**PASSAGE SHOWN:**
For months they wondered what they had in common, how their names had come to the attention of the Pentagon, until one day they figured it out: They had all posted their resumes at the Heritage Foundation, a conservative-leaning think tank. ... For others, they represented everything that was wrong with the CPA: They were young, inexperienced, and regarded as ideologues. Several had impressive paper credentials, but in the wrong fields. Greco was fluent in English, Italian and Spanish; Burns had been a policy analyst focused on family and health care; and Ledeen had co-founded a cooking school. But none had ever worked in the Middle East, none spoke Arabic, and few could tell a balance sheet from an accounts receivable statement.
They were originally picked for low-level jobs that would have been within their expertise - in the end, though, they ended up with positions of a great deal of responsibility. Their qualifications? Political connections, if you could call it that. They had strong Republican credentials and not much more, as far as rebuilding Iraq was concerned, but that didn’t stop anyone from making sure they were in charge.

**STATED PROBLEM 1:** Reproduce the part of the passage about the CPA recruits that begins at the words "For months they" and stops after "accounts receivable statement.".
**STATED PROBLEM 2:** List every person the passage about the CPA recruits names by surname.
The lines that come next are separate material and have nothing to do with the passage.

**SUPPLIED INFORMATION:**
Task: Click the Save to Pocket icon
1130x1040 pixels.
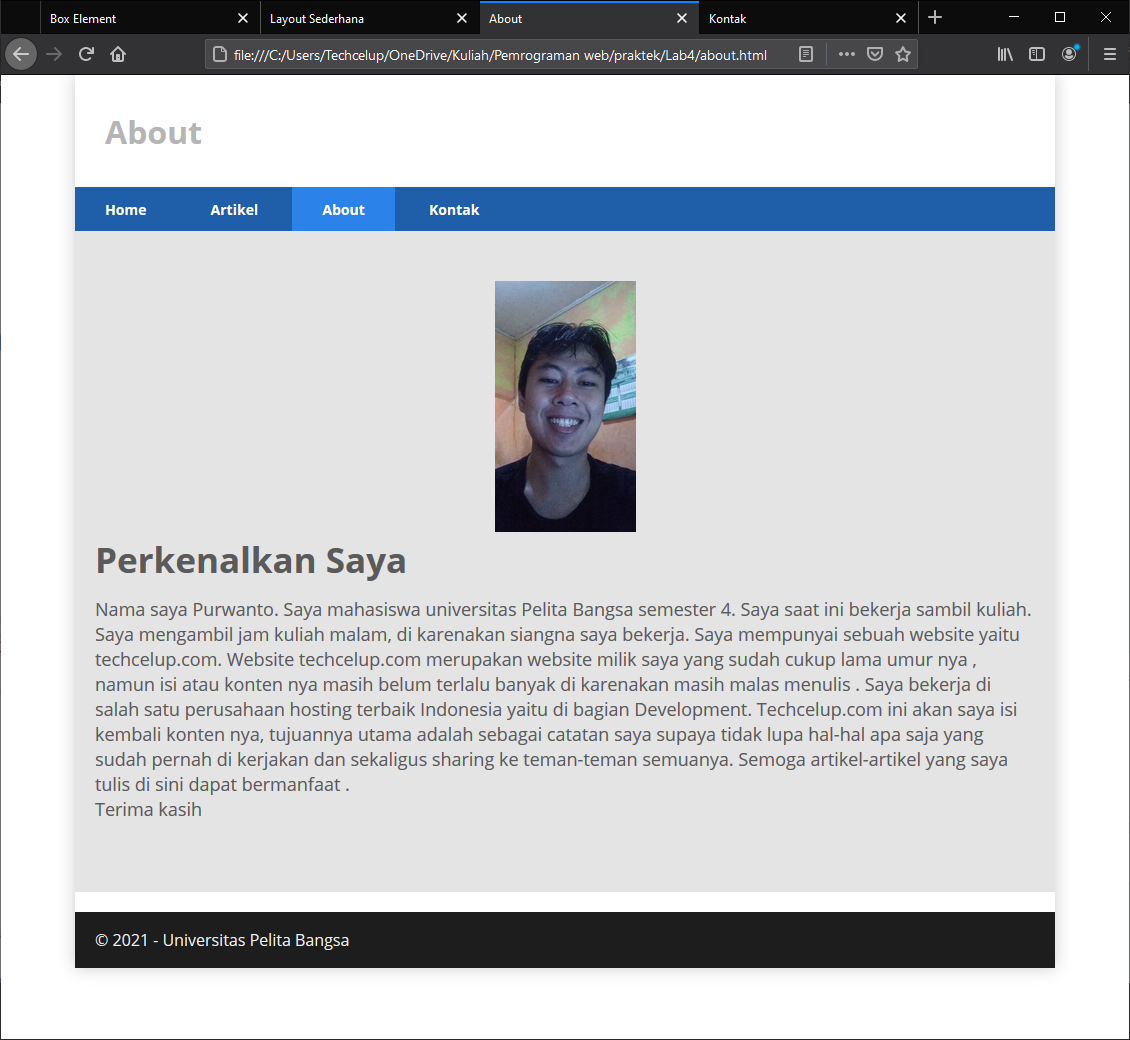Action: pyautogui.click(x=875, y=54)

**TASK RESULT 1:**
For months they wondered what they had in common, how their names had come to the attention of the Pentagon, until one day they figured it out: They had all posted their resumes at the Heritage Foundation, a conservative-leaning think tank. ... For others, they represented everything that was wrong with the CPA: They were young, inexperienced, and regarded as ideologues. Several had impressive paper credentials, but in the wrong fields. Greco was fluent in English, Italian and Spanish; Burns had been a policy analyst focused on family and health care; and Ledeen had co-founded a cooking school. But none had ever worked in the Middle East, none spoke Arabic, and few could tell a balance sheet from an accounts receivable statement.

**TASK RESULT 2:** Greco, Burns, Ledeen